Cheng cuenta cómo se convirtió en un francés de pasaporte, cultura e idioma, aunque yo diría más bien que se convirtió en un puente entre dos culturas. Sus primeras obras fueron sobre la poesía y la pintura chinas. De éstas destaco “L’écriture poétique chinoise”, imprescindible para quien quiera introducirse en el mundo de la poesía clásica china (está traducida al español y editada por Pre-Textos). También tradujo poesía francesa al chino. Más adelante desarrolló su faceta de creador, tanto en poesía como en novela. En 2002 publicó “La eternidad no está de más” (“L’éternité n’est pas de trop”).
Para entender con qué animo lo escribió, conviene sacar a colación dos citas del propio Cheng:
“Nuestra época es gris. Deja el amor abandonado (…) Hay que volver a aprender a amar y a vivir. Es una iniciación muy larga”.
“Esta novela ha sido escrita por uno que ha vivido mucho, sufrido mucho y también perdido mucho, ya que he abandonado mi tierra, deja toda una vida, aunque nunca haya lamentado el exilio, por el contrario.
Hay mucho de mí en esta historia (…) La pasión que relato en “La eternidad no está demás” (…) viene de mí. Soy un hombre que no ha vivido poco y Esta pasión responde a toda la nostalgia enterrada en el fondo de mi ser.”
La novela presenta uno de esos amores imposibles tan caros a la literatura. Cuando tenía diecisiete años, Dao-sheng era un músico en una banda itinerante. Durante una velada en casa de la familia Lu, ve a la joven Lan-ying. Sus miradas se cruzan y surgen el amor y la complicidad. Nosotros hoy diríamos que es un flechazo, pero Cheng es más romántico y místico. Hay un texto de Cheng sobre la belleza que seguramente explique lo que tenía en la cabeza cuando escribió esa escena:
“ La belleza implica un entrecruzamiento, una interacción, un encuentro entre los elementos que constituyen una belleza, entre esa belleza presente y la mirada que la capta.
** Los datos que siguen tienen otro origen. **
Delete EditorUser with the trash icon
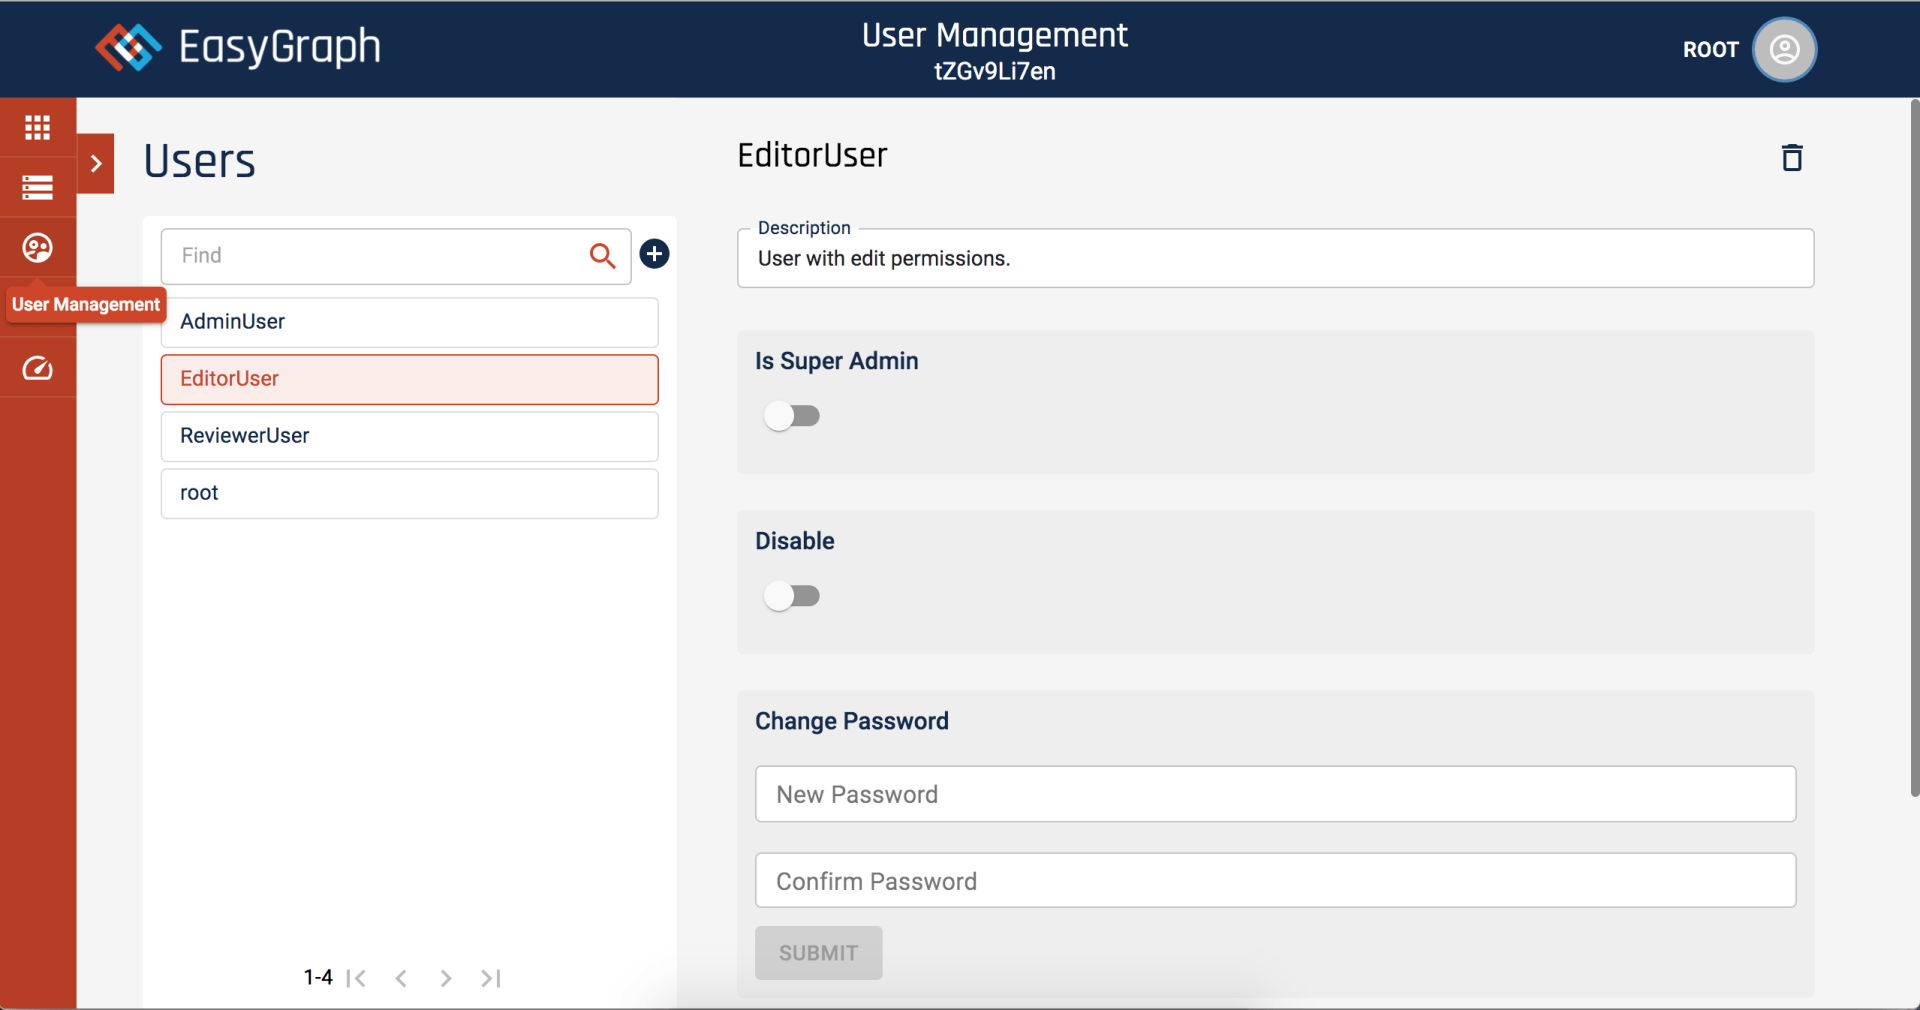 click(x=1791, y=158)
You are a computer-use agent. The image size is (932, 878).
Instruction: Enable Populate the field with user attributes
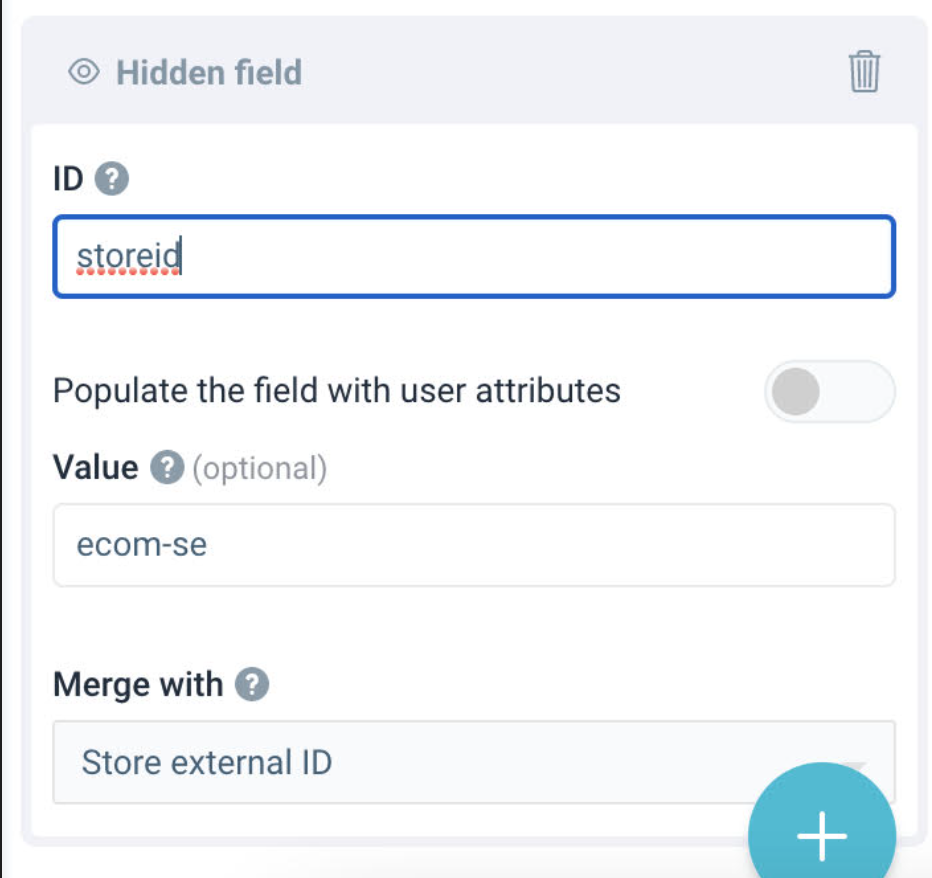(x=830, y=391)
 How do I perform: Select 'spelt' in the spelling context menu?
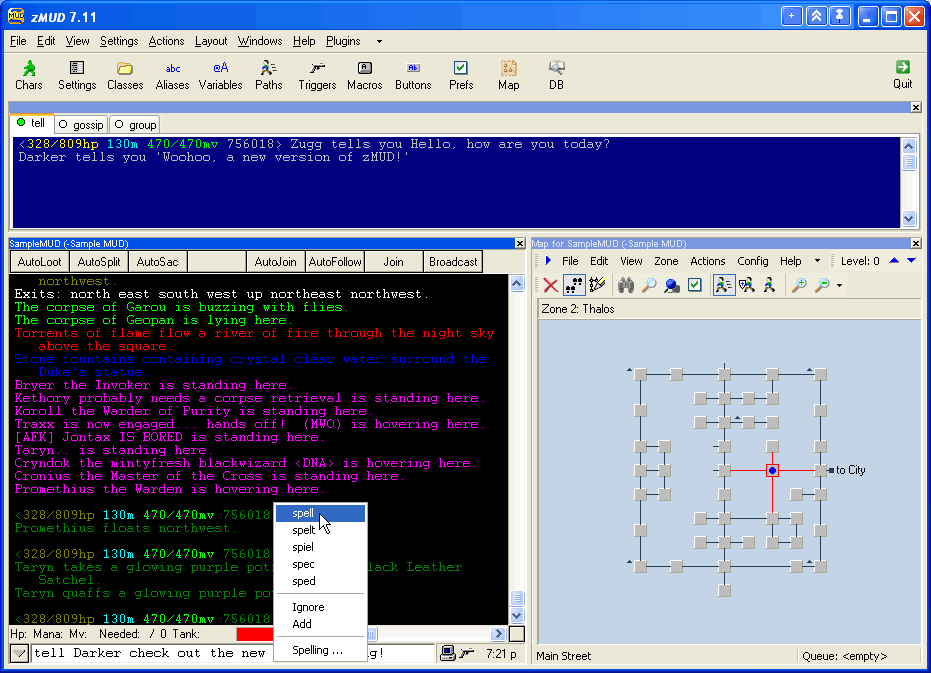[304, 530]
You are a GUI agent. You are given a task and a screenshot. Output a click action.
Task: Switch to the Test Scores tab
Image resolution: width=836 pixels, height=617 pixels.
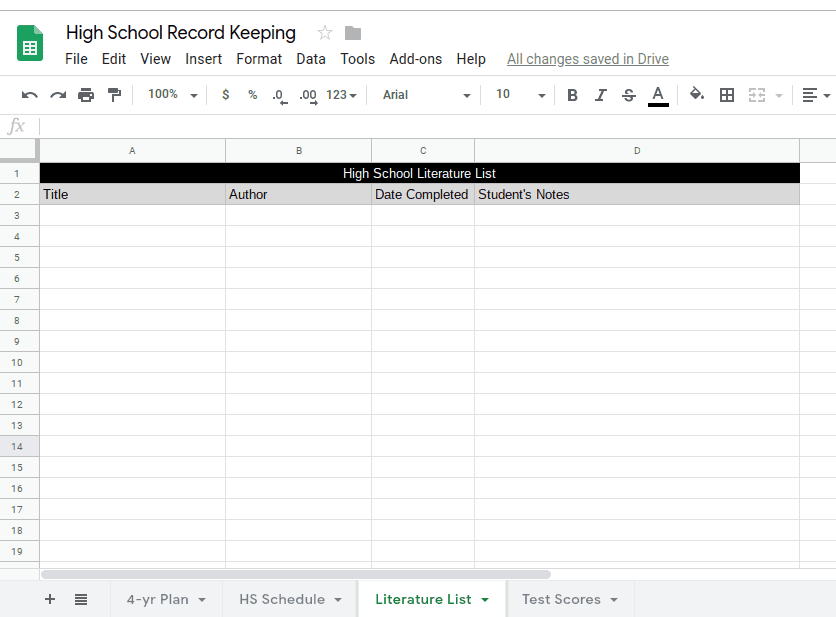[x=569, y=599]
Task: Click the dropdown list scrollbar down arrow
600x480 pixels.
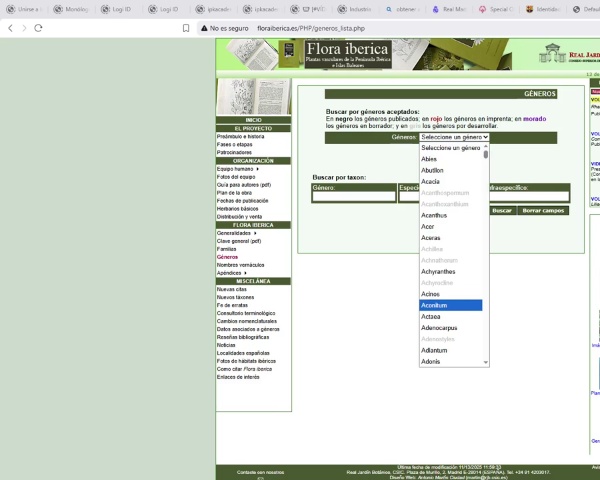Action: (486, 362)
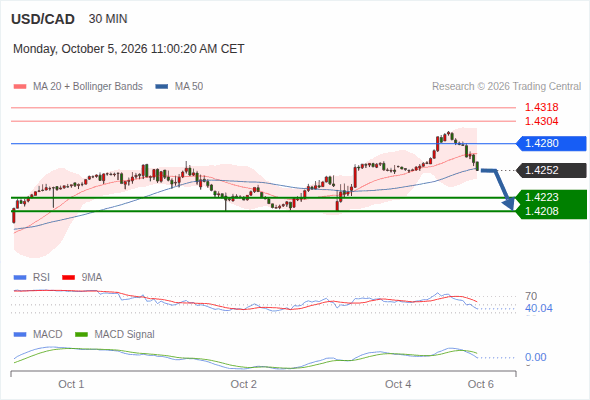Screen dimensions: 590x400
Task: Click the USD/CAD pair title
Action: point(43,19)
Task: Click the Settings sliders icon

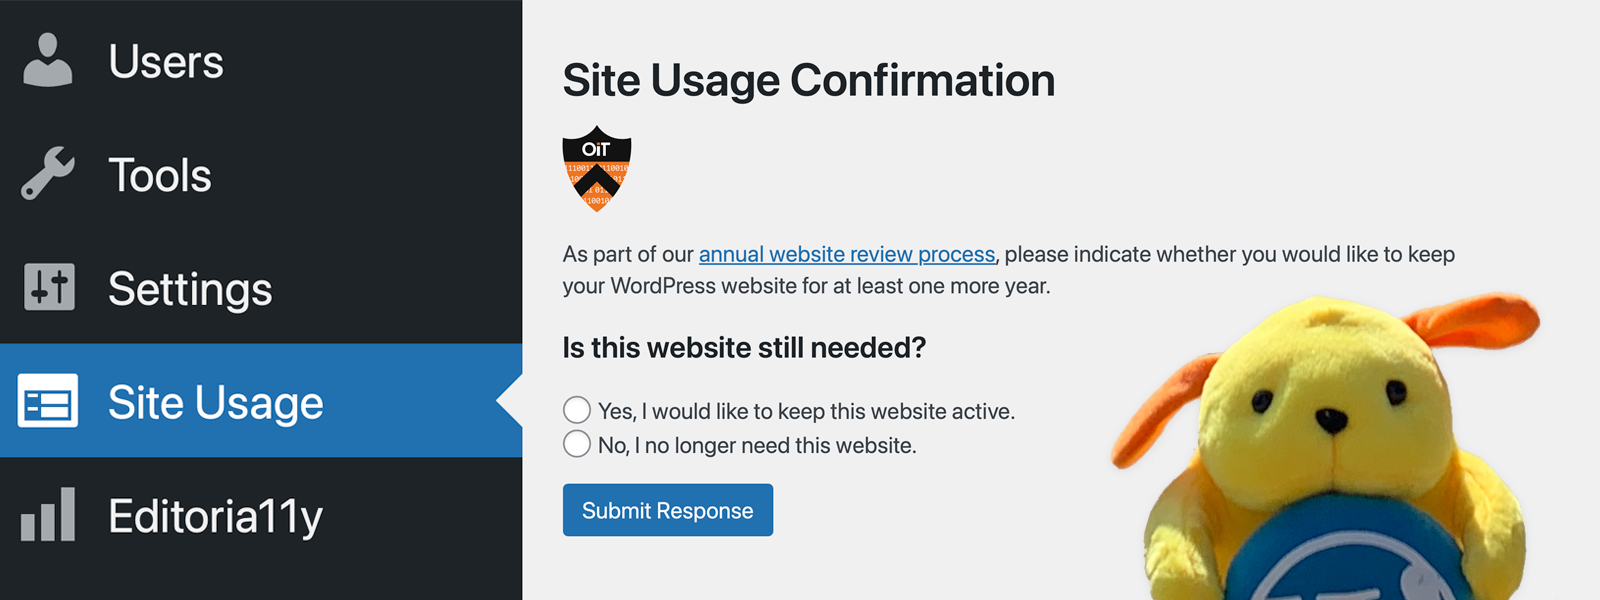Action: point(49,288)
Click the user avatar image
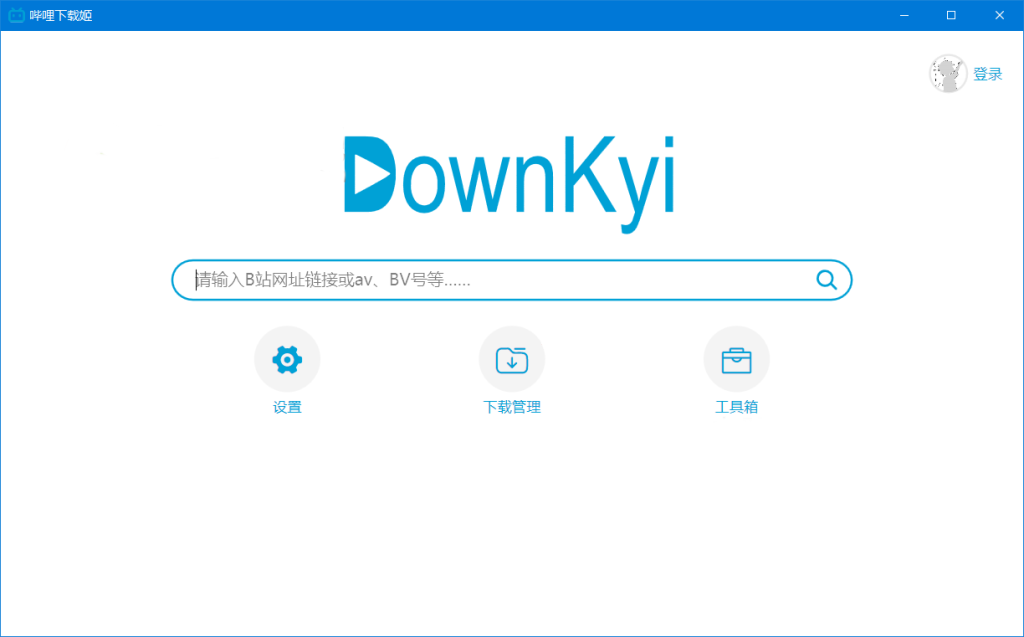 point(948,74)
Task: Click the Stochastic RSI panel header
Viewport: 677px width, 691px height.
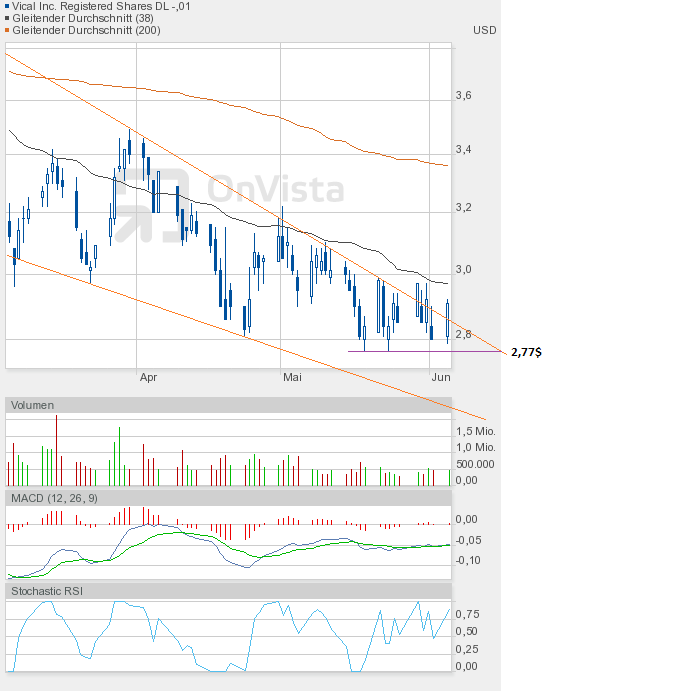Action: [48, 591]
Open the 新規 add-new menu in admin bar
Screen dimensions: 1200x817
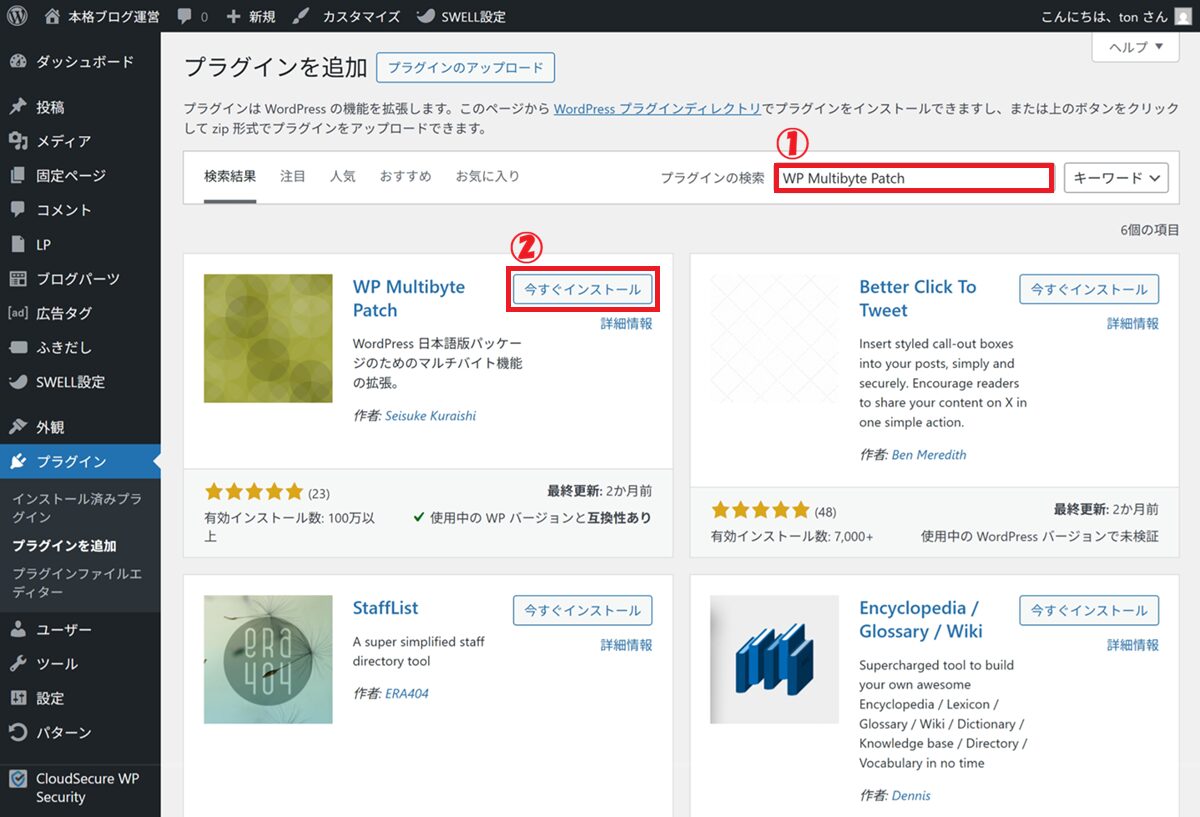point(253,17)
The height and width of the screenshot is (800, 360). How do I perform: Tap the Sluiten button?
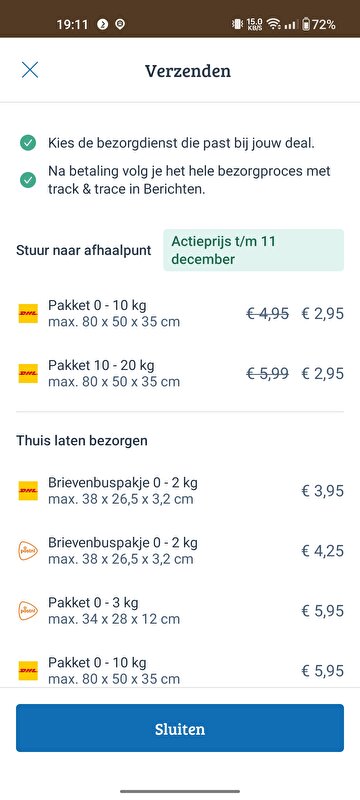(180, 728)
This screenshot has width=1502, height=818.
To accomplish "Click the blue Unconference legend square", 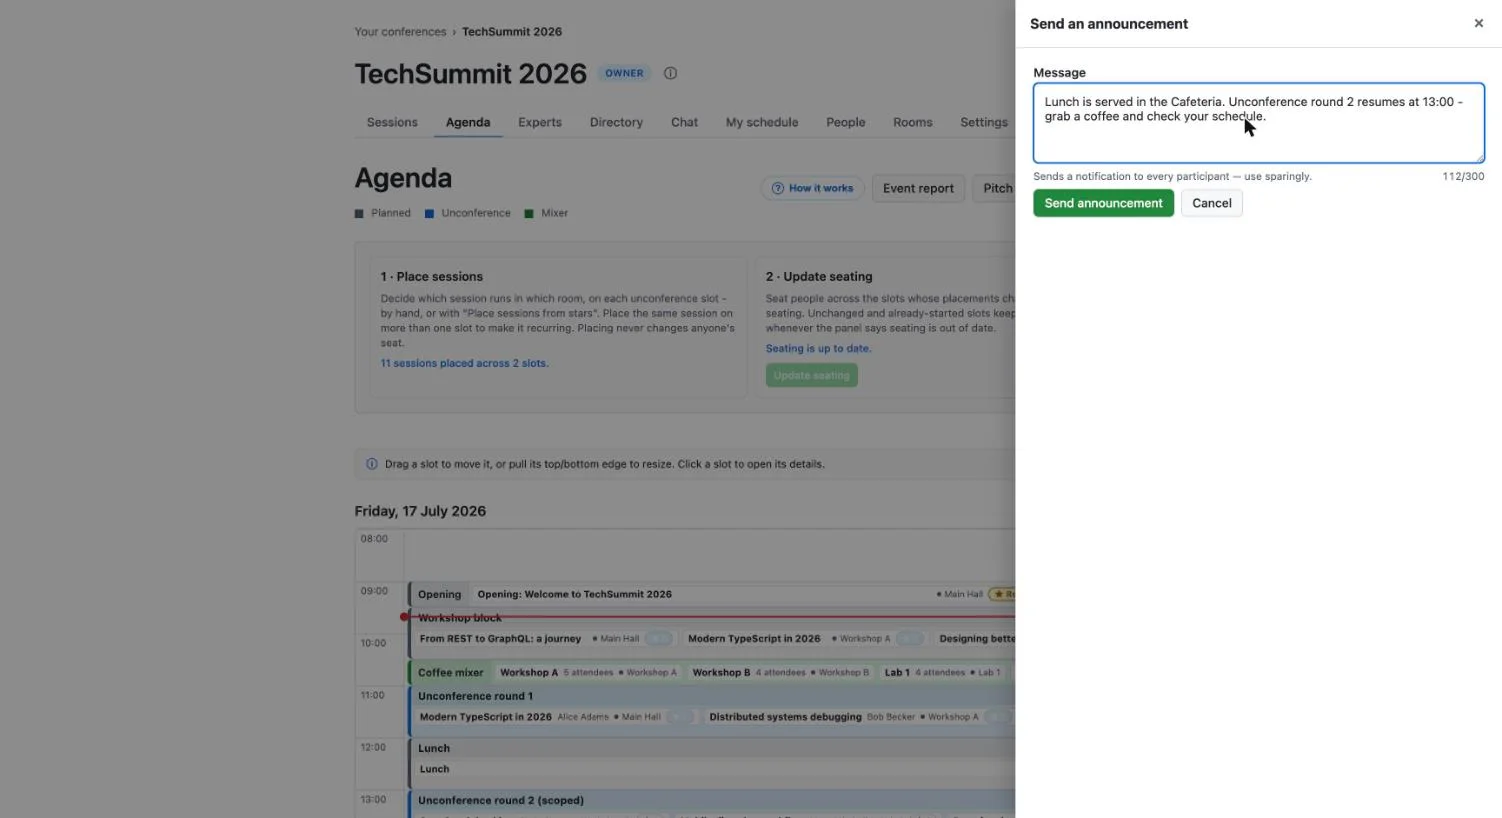I will [x=429, y=213].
De este encuentro, si es profundo, nace otra cosa, una revelación, una transfiguración, como un cuadro de Cézanne nacido del encuentro entre el pintor y la montaña Sainte-Victoire.
No todo el mundo es artista, pero todo el mundo puede ver su ser transformado, transfigurado por el encuentro con la belleza, puesto que la belleza suscita belleza, aumenta la belleza, eleva la belleza”
El Segundo Señorito de la familia Zhao, un ser arrogante repulsivo que aspira a la mano de Lan-ying capta sus miradas y al día siguiente le tiende una trampa a Dao-sheng y hace que le encarcelen y le envíen a trabajos forzados.
Treinta años después Dao-sheng, convertido en médico y adivino taoísta, regresa al pueblo. No ha olvidado a Dao-sheng. “Y esa mirada, que cala hasta dentro, y que no se olvida jamás una vez contemplada, y que, de hecho, jamás he olvidado. En cualesquiera circunstancias, donde quiera que me encontrase, siempre he estado bajo el embrujo de tus ojos.” Mi primera impresión fue cuando lo leí fue que era una cursilada. Luego, cuando pensé en todos los amores baratos y facilones con los que nos obsequia Hollywood, empecé a apreciarlo más. Que alguien te haya recordado durante 20, 30 años, y te haya amado a pesar del tiempo y de la distancia, es para poner la carne de gallina.
Tal vez como novela, desde un punto de vista puramente narrativo, deje mucho que desear, pero al terminarla uno no puede sino decirse: “Tiene que ser bonito que alguien llegue a amarte de esa manera.”